## Your instructions
Under this line are the records; write out word for word the part that begins at the line containing "Screen dimensions: 1933x1309" and ends at the line containing "Click the HELP button", and no more.

## Source data
============================================================

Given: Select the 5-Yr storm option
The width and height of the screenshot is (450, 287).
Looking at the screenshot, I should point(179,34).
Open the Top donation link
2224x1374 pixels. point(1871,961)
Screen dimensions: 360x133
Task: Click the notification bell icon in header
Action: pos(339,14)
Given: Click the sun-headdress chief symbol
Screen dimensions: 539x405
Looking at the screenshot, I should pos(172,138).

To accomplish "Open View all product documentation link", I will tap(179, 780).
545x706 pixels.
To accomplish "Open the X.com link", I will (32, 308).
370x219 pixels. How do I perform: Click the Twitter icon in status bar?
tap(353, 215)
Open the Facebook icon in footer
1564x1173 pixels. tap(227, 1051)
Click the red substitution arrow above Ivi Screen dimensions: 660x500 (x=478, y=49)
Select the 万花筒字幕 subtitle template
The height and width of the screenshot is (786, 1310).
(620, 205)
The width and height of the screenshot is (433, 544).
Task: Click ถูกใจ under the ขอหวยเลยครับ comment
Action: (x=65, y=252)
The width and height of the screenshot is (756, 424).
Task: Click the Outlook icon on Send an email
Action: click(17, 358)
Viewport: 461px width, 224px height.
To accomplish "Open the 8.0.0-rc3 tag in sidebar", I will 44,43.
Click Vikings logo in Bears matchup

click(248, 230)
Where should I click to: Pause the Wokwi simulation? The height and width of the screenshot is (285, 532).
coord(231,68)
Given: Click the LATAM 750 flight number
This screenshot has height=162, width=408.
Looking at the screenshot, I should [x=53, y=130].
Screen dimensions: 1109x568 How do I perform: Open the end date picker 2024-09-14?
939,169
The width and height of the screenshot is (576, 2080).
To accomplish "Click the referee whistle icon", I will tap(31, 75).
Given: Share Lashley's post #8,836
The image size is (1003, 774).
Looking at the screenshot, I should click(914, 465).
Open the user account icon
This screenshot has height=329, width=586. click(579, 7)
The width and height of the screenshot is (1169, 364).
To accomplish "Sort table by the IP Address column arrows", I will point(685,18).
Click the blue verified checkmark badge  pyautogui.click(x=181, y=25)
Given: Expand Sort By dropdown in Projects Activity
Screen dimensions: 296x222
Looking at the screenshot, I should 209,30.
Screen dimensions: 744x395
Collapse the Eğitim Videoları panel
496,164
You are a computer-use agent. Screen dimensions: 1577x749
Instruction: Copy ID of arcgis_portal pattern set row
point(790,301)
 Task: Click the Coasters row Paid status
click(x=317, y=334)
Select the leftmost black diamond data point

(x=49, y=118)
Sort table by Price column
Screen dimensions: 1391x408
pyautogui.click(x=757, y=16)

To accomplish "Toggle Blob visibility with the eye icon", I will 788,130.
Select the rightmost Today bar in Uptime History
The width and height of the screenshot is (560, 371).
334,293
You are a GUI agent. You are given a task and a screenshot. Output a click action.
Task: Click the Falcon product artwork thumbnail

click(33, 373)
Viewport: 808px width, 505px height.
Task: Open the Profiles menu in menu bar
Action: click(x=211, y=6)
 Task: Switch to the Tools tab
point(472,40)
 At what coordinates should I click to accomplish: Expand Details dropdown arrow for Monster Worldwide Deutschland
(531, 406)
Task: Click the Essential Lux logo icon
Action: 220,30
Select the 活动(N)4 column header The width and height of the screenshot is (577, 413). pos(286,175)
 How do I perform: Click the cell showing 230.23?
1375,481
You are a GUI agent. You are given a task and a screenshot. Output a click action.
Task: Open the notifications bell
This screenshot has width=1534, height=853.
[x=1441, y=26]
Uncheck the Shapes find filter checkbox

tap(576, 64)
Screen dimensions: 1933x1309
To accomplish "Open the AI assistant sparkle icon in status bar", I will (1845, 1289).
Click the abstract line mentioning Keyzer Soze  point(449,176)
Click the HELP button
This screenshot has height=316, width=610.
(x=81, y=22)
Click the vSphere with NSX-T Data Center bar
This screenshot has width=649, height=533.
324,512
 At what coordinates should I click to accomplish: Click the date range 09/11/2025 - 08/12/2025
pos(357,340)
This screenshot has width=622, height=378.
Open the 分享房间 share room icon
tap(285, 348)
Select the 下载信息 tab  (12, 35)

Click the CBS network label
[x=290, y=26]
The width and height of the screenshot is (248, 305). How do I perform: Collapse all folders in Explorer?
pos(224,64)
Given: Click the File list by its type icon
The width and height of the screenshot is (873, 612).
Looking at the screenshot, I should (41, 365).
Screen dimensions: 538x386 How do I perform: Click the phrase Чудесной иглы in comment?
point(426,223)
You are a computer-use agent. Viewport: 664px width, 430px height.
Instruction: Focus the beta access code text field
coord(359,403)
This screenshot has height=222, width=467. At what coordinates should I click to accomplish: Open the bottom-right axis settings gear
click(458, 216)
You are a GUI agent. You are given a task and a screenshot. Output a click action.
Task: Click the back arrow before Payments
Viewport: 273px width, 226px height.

============================================================

## Answer space
Screen dimensions: 1933x1309
To accomplish "Open the AI assistant sparkle icon in status bar", I will (1845, 1289).
Click the abstract line mentioning Keyzer Soze  point(449,176)
Click the HELP button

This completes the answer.